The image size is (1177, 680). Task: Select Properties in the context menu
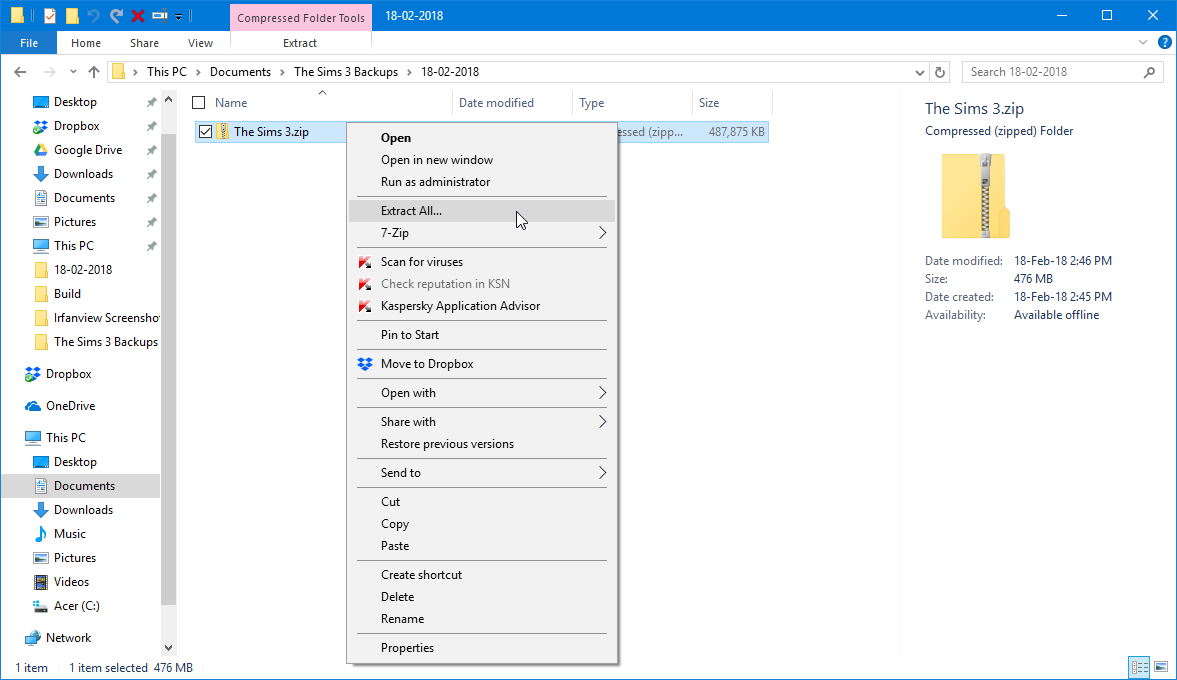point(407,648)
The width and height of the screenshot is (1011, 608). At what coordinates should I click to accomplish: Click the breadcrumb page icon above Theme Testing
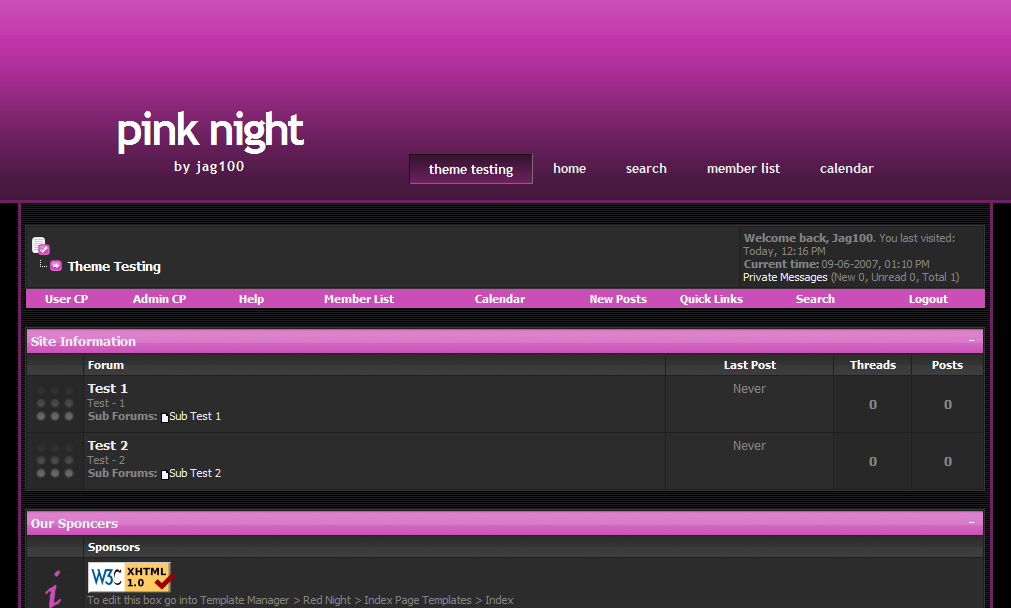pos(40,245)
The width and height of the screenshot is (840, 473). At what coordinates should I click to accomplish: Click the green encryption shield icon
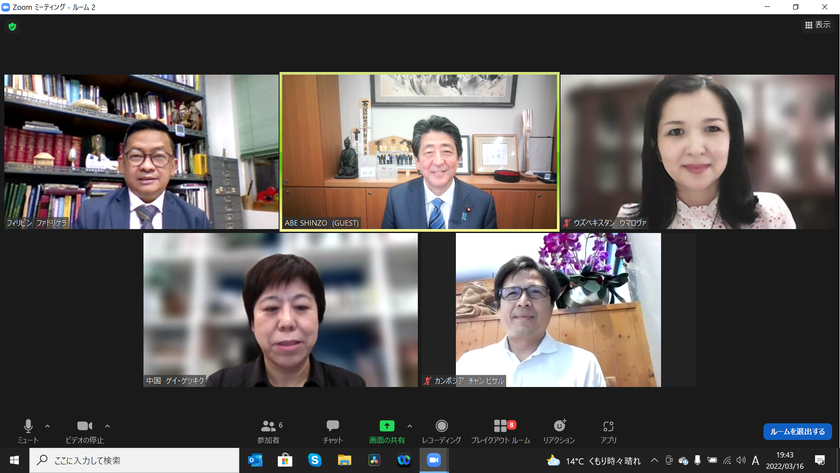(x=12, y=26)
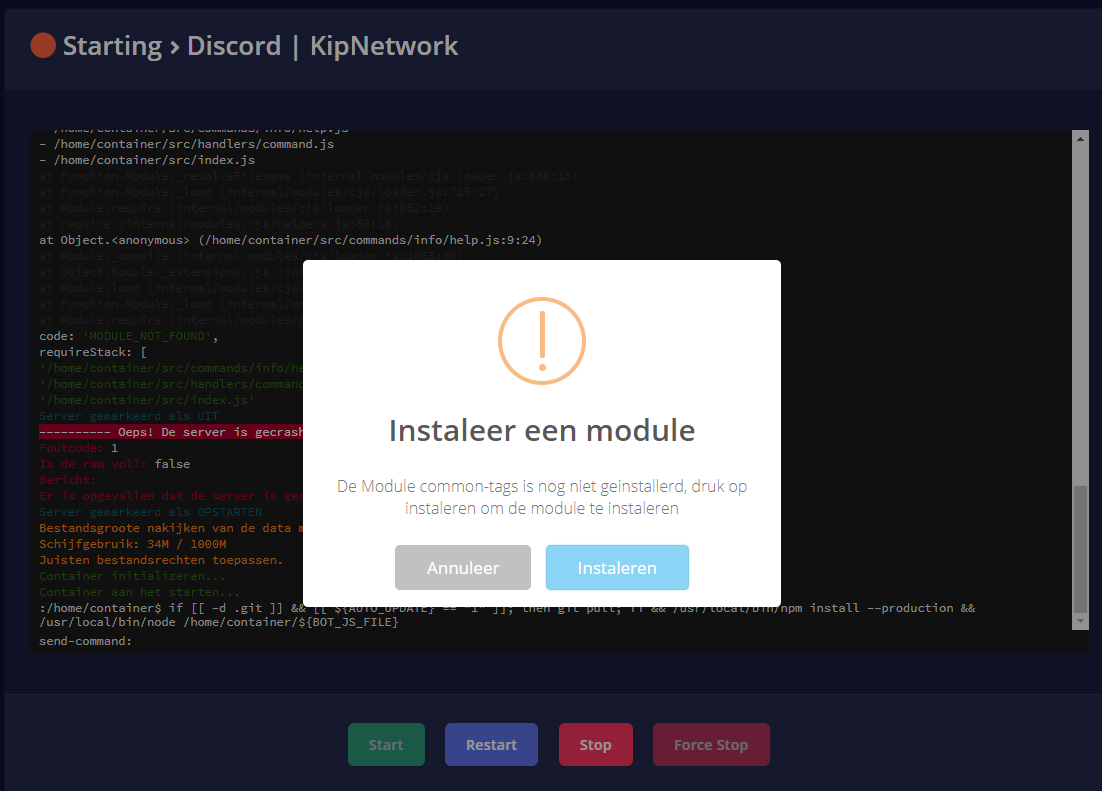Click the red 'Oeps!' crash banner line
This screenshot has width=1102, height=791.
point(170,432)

DO THIS - Please rewrite the records above with every "icon" changed to "symbol", keeping everything else the same and leaving out the pictures.

COMPLETE RESPONSE -
The image size is (1177, 680). Task: Select Properties in the context menu
point(407,648)
The width and height of the screenshot is (1011, 608). At what coordinates should I click to accomplish: Click the breadcrumb page symbol above Theme Testing
pos(40,245)
The width and height of the screenshot is (840, 473). At what coordinates should I click to accomplish: Click the green encryption shield symbol
(x=12, y=26)
Click the red 'Oeps!' crash banner line
This screenshot has width=1102, height=791.
point(170,432)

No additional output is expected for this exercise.